Monday, Apr. 13, 1931

New Plays in Manhattan

Lady Behind the Moon is a sickly adolescent play using the set of Philip Barry's Hotel Universe. As members of a bogus, theatrical beau monde, the characters are compelled to deliver languid aphorisms in that dialect which substitutes "Berris" for Paris. The story is about a violinist whose fiancee marries "the most famous lover in Europe" because she believes the virtuoso has been philandering. On her wedding night, however, she relents, is understood and forgiven by the famed amorist, promised a speedy divorce.

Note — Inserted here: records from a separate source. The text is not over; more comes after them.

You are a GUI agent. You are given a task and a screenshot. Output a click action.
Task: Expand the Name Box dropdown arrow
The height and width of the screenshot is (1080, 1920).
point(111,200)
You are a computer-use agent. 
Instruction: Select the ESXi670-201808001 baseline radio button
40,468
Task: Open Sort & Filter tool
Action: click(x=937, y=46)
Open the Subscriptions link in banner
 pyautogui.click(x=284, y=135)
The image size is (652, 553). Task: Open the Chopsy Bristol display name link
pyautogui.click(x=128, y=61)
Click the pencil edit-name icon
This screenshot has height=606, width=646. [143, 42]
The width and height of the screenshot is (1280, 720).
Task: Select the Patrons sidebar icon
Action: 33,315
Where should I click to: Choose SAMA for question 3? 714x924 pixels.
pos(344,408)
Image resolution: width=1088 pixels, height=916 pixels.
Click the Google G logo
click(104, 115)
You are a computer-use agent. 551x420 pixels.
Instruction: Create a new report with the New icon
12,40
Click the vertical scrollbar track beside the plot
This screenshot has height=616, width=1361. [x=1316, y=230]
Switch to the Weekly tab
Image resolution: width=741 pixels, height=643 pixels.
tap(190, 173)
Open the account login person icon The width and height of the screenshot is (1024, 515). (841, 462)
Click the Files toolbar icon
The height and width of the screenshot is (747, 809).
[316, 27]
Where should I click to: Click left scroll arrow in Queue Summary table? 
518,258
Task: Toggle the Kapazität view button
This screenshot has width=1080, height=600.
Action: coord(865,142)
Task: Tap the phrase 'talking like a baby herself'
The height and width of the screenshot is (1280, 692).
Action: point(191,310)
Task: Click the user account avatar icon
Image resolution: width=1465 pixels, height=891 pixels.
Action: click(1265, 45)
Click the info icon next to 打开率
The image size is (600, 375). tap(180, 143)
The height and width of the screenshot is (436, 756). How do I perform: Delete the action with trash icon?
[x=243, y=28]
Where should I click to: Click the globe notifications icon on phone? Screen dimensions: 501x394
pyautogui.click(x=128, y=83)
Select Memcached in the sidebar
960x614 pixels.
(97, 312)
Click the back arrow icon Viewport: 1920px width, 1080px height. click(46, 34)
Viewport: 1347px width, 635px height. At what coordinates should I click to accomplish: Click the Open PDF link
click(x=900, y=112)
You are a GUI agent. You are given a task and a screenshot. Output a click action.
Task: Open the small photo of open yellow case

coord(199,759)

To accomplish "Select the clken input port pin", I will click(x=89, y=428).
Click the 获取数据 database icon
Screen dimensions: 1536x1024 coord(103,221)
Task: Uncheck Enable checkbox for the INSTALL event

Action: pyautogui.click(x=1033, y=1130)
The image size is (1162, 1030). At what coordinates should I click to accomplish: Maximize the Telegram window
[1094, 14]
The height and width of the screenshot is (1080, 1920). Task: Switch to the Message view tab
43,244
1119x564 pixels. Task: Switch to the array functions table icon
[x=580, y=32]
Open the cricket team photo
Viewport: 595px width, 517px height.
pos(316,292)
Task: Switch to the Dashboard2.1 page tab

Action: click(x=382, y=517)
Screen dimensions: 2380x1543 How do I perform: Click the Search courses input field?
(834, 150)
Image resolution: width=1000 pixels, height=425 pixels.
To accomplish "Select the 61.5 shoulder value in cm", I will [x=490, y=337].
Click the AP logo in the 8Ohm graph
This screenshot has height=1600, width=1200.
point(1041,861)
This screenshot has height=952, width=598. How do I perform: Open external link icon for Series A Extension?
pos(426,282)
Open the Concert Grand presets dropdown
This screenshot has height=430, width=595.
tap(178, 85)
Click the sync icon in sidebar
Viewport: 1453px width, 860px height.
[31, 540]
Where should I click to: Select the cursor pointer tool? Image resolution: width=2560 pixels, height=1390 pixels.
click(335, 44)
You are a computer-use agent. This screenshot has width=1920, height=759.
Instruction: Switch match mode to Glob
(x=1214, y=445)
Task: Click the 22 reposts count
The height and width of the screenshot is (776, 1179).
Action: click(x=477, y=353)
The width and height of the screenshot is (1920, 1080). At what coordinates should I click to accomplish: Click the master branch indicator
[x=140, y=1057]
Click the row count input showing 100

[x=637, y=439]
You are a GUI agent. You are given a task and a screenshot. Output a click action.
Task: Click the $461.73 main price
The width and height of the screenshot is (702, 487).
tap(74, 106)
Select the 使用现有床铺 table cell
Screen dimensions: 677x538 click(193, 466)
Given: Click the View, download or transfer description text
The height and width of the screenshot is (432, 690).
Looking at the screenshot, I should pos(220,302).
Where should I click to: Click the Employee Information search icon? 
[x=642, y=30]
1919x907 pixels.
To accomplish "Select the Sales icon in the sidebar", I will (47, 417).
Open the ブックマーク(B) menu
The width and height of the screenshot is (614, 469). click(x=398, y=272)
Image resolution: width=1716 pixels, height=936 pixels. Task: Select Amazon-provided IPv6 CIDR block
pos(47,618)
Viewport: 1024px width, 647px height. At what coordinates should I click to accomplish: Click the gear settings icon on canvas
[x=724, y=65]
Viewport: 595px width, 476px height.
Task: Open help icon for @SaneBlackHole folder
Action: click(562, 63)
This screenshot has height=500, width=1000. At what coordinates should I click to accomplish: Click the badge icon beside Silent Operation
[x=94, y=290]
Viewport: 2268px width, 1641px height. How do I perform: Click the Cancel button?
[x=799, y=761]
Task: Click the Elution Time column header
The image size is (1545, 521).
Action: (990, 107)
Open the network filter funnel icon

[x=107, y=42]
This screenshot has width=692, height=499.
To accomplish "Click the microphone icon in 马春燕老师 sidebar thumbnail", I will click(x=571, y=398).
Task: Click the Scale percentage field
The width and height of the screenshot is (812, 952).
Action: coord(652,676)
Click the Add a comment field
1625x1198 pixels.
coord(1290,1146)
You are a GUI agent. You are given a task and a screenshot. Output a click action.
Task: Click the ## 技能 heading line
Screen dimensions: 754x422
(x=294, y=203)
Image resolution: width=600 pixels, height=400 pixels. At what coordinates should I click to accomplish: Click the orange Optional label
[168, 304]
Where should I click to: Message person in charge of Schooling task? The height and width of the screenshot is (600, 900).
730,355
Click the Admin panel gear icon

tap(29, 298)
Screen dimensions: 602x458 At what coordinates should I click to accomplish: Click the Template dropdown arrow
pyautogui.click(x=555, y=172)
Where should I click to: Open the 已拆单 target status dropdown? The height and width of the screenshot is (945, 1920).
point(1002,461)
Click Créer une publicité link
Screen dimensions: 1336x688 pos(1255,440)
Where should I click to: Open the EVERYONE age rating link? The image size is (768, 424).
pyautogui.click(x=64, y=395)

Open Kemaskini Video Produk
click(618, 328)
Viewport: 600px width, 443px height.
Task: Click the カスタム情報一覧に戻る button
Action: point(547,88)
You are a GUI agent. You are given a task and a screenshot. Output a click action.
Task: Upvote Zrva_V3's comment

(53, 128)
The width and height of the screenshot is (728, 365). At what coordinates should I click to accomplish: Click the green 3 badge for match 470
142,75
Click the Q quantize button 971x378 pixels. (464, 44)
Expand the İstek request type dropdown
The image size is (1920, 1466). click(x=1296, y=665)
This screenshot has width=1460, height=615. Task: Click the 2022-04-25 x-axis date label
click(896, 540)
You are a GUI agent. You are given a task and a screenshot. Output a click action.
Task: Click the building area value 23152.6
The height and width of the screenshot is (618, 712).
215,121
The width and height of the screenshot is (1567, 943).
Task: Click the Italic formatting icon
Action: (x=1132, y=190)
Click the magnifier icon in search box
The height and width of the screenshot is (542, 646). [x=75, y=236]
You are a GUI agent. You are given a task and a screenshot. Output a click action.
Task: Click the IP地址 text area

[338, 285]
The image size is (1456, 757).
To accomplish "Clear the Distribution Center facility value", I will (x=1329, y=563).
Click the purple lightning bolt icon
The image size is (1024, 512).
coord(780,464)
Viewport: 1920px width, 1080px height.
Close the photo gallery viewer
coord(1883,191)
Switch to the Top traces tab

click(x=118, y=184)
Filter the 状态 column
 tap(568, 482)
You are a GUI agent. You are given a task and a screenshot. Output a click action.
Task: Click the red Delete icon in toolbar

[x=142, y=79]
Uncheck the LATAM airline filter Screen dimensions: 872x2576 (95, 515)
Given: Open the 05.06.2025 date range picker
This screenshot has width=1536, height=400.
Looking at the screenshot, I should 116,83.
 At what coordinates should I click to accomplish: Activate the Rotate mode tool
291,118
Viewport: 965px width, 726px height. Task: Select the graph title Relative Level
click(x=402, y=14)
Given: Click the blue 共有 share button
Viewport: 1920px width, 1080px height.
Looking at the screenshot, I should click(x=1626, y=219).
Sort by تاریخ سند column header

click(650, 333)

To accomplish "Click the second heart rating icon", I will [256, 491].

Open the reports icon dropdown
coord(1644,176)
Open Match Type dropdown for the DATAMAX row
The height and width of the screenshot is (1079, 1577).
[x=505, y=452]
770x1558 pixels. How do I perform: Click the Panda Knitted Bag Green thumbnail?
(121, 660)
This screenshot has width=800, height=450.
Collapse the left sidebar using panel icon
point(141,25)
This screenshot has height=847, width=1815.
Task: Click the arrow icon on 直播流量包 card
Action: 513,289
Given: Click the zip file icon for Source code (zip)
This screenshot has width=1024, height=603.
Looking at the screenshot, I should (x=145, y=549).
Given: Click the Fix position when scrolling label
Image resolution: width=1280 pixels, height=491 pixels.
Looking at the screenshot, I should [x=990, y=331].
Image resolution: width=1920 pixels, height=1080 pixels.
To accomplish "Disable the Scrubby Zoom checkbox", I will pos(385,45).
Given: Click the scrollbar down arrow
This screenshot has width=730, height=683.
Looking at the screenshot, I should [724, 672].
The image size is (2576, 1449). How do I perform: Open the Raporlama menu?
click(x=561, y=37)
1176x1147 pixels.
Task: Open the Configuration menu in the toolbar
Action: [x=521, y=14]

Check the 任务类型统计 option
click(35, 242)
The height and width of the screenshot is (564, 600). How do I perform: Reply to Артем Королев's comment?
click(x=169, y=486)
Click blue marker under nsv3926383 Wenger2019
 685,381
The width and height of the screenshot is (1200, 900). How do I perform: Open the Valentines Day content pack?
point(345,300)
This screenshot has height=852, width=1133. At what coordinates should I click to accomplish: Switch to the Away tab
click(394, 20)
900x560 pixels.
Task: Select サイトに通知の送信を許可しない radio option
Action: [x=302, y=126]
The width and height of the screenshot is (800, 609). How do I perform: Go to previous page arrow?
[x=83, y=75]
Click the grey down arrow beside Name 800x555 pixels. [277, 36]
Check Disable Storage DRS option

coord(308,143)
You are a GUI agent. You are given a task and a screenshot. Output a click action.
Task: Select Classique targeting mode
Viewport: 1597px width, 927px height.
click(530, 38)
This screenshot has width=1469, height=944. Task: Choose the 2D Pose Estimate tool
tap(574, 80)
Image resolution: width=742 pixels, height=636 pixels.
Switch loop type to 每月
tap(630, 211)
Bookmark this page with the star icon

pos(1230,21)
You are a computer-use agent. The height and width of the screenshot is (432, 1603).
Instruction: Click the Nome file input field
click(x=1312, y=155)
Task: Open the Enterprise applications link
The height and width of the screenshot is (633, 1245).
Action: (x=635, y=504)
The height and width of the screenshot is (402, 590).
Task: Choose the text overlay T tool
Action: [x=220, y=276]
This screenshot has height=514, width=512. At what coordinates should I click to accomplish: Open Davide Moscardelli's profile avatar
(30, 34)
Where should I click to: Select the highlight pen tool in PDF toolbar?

Right of Happiness. For its almost exclusive use of bromide and cliche, this drama deserves to be ranked as a collector's item. The home of a Dr. Wardell is inhabited by his wife Myra, an effervescent Russian girl named Sonia for whom life "goes booble-booble," a trained nurse, and Nikolas (Robert DuRoy, co-producer of the piece) who is Russian and also crippled. It is difficult for Nikolas to restrain himself in his devotion to Myra, for as the physician says, the house possesses "a certain magic in the air." After Nikolas learns that the doctor has delayed too long to operate on him for his deformity, he pounces upon Myra, whose screams bring the entire household into a pretty tableau of consternation at the Act II curtain.